● WHAT YOU WILL DO:
Lines from the one holding "Given: Tap the cellular signal bars icon" through the end of the entries, inclusive, form the whole output; reproduce them exactly and omit pictures.

++++++++++++++++++++

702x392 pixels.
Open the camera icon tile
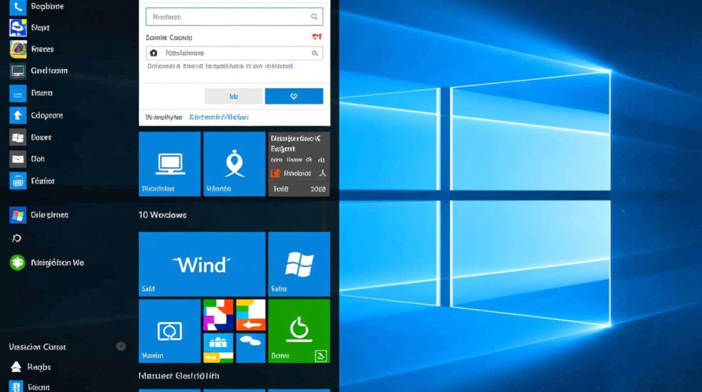[x=169, y=331]
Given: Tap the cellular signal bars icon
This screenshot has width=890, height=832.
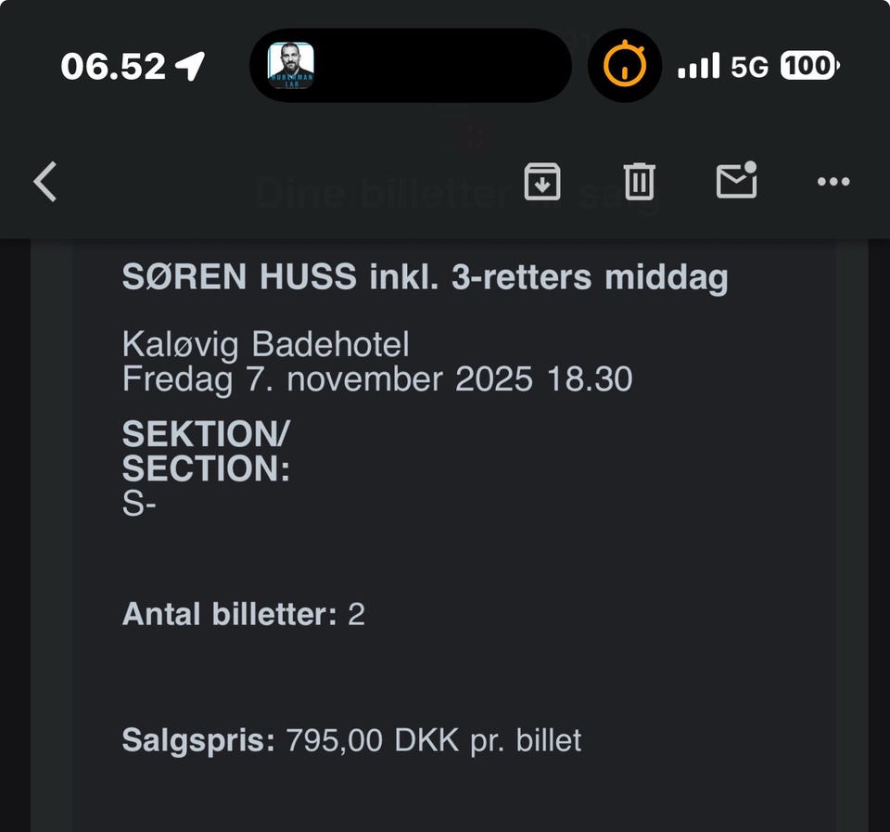Looking at the screenshot, I should (x=698, y=66).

++++++++++++++++++++

● EXERCISE RESPONSE:
Given: Tap the cellular signal bars icon
This screenshot has width=890, height=832.
Looking at the screenshot, I should (x=698, y=66).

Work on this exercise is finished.